Le giornate di assenza dal lavoro antecedenti alla comunicazione all’azienda dell’infortunio non vengono indennizzate.
Il datore di lavoro, il titolare di azienda artigiana, il committente, hanno l’obbligo di denunciare all’INAIL ogni infortunio di cui abbiano avuto notizia che sia occorso ai lavoratori della loro impresa o a se stesso se si tratta di titolare di impresa artigiana.
A tal fine dovranno presentare, entro due giorni da quello in cui sono venuti a conoscenza dell’infortunio, l’apposito modulo in triplice copia.
Non c’è obbligo di denuncia da parte del datore di lavoro se l’infortunio, secondo la prima prognosi, è previsto guaribile entro tre giorni.

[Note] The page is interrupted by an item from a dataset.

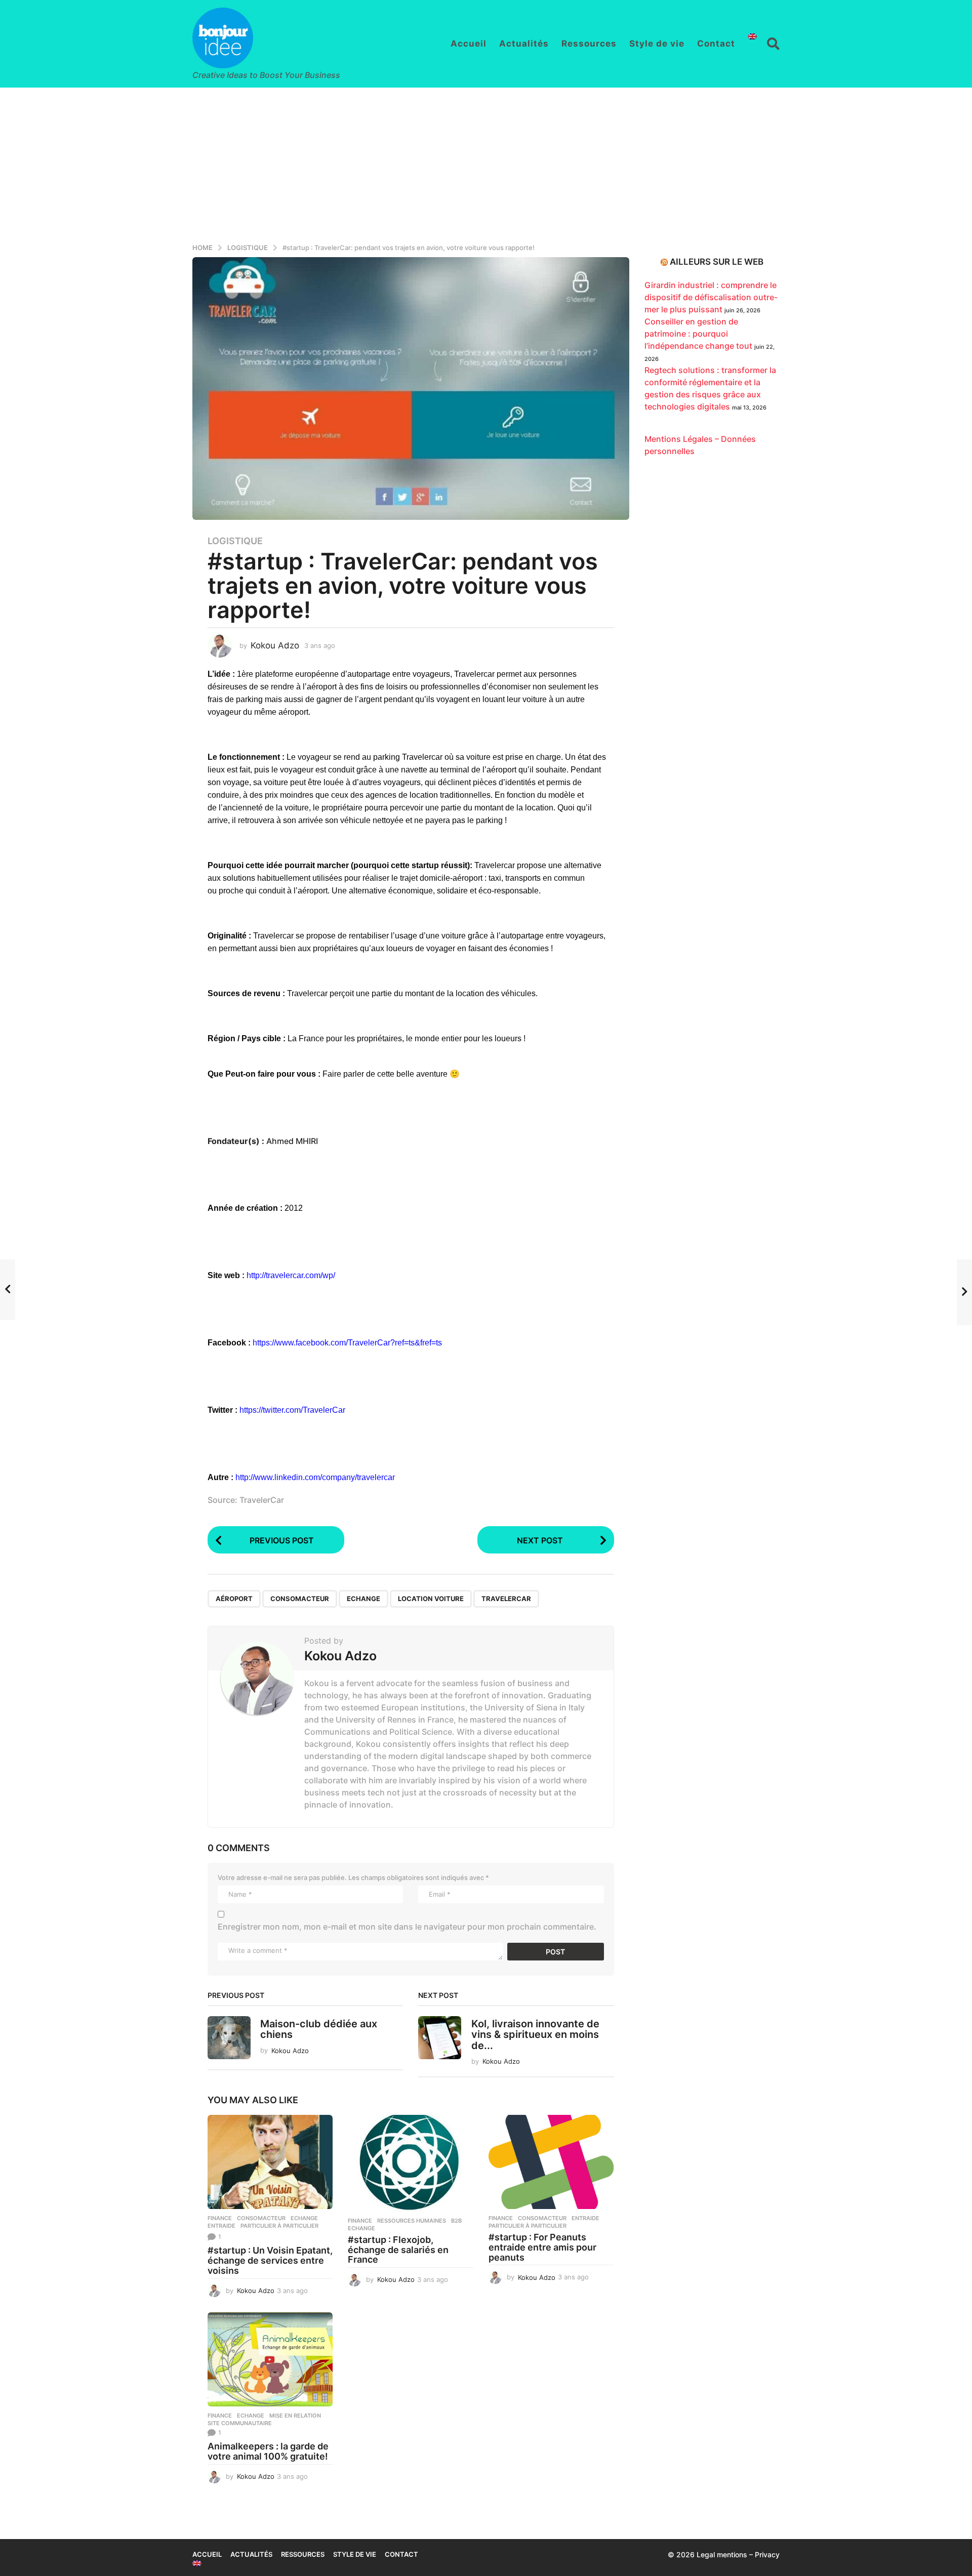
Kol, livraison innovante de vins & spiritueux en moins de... (535, 2035)
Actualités (524, 43)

Qualora, contrariamente alla prima prognosi, la guarigione risulti più lenta e sia superiore la durata dell’assenza dal lavoro, sussiste l’obbligo di inoltrare la denuncia all’INAIL entro le 48 ore successive a quando tale evenienza si è manifestata.
Nel caso in cui il datore di lavoro ometta la denuncia, il lavoratore può provvedere, in proprio o attraverso il patronato INCA, alla segnalazione dell'infortunio all'INAIL.
L’infortunio mortale va denunciato con telegramma entro ventiquattro ore dall’incidente.
La procedura d’inoltro della denuncia prevede l’invio di due copie all’INAIL competente; ad esse va allegato il certificato del medico che ha prestato la prima assistenza.
Se il medico non è stato chiamato dal datore di lavoro, ad esempio è il medico di famiglia o del pronto soccorso, dovrà egli stesso inoltrare il certificato all’INAIL e notificare all’impresa l’avvenuta denuncia.